Dataset excerpts:
=== Section Start ===
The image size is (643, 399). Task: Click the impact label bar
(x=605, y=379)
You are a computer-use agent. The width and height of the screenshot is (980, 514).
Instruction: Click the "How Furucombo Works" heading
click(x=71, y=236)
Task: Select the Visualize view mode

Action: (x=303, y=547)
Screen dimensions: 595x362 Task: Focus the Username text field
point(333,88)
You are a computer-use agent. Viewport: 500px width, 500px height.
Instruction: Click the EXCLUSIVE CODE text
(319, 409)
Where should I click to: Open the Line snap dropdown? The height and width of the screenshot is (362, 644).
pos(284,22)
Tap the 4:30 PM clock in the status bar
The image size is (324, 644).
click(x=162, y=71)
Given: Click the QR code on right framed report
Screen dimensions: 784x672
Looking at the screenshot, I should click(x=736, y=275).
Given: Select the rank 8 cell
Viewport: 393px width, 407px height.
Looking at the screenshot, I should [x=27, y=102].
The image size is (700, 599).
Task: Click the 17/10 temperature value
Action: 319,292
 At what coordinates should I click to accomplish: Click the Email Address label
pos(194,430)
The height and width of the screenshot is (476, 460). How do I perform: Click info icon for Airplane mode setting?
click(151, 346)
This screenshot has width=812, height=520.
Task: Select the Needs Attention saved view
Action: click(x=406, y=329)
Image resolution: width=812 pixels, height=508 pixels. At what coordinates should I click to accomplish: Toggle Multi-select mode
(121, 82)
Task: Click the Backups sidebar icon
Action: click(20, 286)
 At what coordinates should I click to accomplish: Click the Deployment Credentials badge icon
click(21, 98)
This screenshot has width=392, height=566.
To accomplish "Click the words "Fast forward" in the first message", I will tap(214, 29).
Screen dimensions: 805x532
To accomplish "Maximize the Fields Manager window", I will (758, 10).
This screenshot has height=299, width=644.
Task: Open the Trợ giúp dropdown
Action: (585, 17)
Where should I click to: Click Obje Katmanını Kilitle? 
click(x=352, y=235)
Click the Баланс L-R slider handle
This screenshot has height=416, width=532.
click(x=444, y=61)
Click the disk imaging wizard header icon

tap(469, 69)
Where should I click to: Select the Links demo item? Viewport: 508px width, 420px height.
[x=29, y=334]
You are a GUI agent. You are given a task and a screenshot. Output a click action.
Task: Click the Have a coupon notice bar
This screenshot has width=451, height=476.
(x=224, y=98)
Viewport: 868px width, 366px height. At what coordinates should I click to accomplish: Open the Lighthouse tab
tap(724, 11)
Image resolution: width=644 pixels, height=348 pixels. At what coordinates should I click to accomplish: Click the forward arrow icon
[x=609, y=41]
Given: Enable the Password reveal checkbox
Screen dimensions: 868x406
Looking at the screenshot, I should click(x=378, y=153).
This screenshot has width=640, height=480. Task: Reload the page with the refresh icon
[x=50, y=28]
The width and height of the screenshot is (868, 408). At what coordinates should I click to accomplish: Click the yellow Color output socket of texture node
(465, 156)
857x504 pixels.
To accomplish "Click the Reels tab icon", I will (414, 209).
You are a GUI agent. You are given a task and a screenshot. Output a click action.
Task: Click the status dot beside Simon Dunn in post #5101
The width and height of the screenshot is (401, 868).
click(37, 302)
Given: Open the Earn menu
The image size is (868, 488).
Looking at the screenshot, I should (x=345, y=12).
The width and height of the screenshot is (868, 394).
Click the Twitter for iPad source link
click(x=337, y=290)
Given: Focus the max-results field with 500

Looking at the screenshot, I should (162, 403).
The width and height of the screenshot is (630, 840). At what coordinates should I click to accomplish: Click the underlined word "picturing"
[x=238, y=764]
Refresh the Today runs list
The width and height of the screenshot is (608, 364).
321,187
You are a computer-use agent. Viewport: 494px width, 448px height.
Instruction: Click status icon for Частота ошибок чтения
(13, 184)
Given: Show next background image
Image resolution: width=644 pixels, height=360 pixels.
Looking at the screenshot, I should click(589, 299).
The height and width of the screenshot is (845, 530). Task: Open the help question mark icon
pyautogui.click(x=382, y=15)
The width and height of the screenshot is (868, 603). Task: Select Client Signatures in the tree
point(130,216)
=== Section End ===
Reproduce the entries above in full and exactly.

- **Your response**
The image size is (643, 399). Task: Click the impact label bar
(x=605, y=379)
You are a computer-use agent. The width and height of the screenshot is (980, 514).
Instruction: Click the "How Furucombo Works" heading
click(x=71, y=236)
Task: Select the Visualize view mode

Action: (x=303, y=547)
Screen dimensions: 595x362 Task: Focus the Username text field
point(333,88)
You are a computer-use agent. Viewport: 500px width, 500px height.
Instruction: Click the EXCLUSIVE CODE text
(319, 409)
Where should I click to: Open the Line snap dropdown? The height and width of the screenshot is (362, 644).
pos(284,22)
Tap the 4:30 PM clock in the status bar
The image size is (324, 644).
click(x=162, y=71)
Given: Click the QR code on right framed report
Screen dimensions: 784x672
Looking at the screenshot, I should click(x=736, y=275).
Given: Select the rank 8 cell
Viewport: 393px width, 407px height.
Looking at the screenshot, I should [x=27, y=102].
The image size is (700, 599).
Task: Click the 17/10 temperature value
Action: 319,292
 At what coordinates should I click to accomplish: Click the Email Address label
pos(194,430)
The height and width of the screenshot is (476, 460). How do I perform: Click info icon for Airplane mode setting?
click(151, 346)
This screenshot has width=812, height=520.
Task: Select the Needs Attention saved view
Action: click(x=406, y=329)
Image resolution: width=812 pixels, height=508 pixels. At what coordinates should I click to accomplish: Toggle Multi-select mode
(121, 82)
Task: Click the Backups sidebar icon
Action: click(20, 286)
 At what coordinates should I click to accomplish: Click the Deployment Credentials badge icon
click(21, 98)
This screenshot has width=392, height=566.
To accomplish "Click the words "Fast forward" in the first message", I will tap(214, 29).
Screen dimensions: 805x532
To accomplish "Maximize the Fields Manager window", I will (758, 10).
This screenshot has height=299, width=644.
Task: Open the Trợ giúp dropdown
Action: (585, 17)
Where should I click to: Click Obje Katmanını Kilitle? 
click(x=352, y=235)
Click the Баланс L-R slider handle
This screenshot has height=416, width=532.
click(x=444, y=61)
Click the disk imaging wizard header icon

tap(469, 69)
Where should I click to: Select the Links demo item? Viewport: 508px width, 420px height.
[x=29, y=334]
You are a GUI agent. You are given a task and a screenshot. Output a click action.
Task: Click the Have a coupon notice bar
This screenshot has width=451, height=476.
(x=224, y=98)
Viewport: 868px width, 366px height. At what coordinates should I click to accomplish: Open the Lighthouse tab
tap(724, 11)
Image resolution: width=644 pixels, height=348 pixels. At what coordinates should I click to accomplish: Click the forward arrow icon
[x=609, y=41]
Given: Enable the Password reveal checkbox
Screen dimensions: 868x406
Looking at the screenshot, I should click(x=378, y=153).
This screenshot has width=640, height=480. Task: Reload the page with the refresh icon
[x=50, y=28]
The width and height of the screenshot is (868, 408). At what coordinates should I click to accomplish: Click the yellow Color output socket of texture node
(465, 156)
857x504 pixels.
To accomplish "Click the Reels tab icon", I will (414, 209).
You are a GUI agent. You are given a task and a screenshot. Output a click action.
Task: Click the status dot beside Simon Dunn in post #5101
The width and height of the screenshot is (401, 868).
click(37, 302)
Given: Open the Earn menu
The image size is (868, 488).
Looking at the screenshot, I should (x=345, y=12).
The width and height of the screenshot is (868, 394).
Click the Twitter for iPad source link
click(x=337, y=290)
Given: Focus the max-results field with 500

Looking at the screenshot, I should (162, 403).
The width and height of the screenshot is (630, 840). At what coordinates should I click to accomplish: Click the underlined word "picturing"
[x=238, y=764]
Refresh the Today runs list
The width and height of the screenshot is (608, 364).
321,187
You are a computer-use agent. Viewport: 494px width, 448px height.
Instruction: Click status icon for Частота ошибок чтения
(13, 184)
Given: Show next background image
Image resolution: width=644 pixels, height=360 pixels.
Looking at the screenshot, I should click(589, 299).
The height and width of the screenshot is (845, 530). Task: Open the help question mark icon
pyautogui.click(x=382, y=15)
The width and height of the screenshot is (868, 603). Task: Select Client Signatures in the tree
point(130,216)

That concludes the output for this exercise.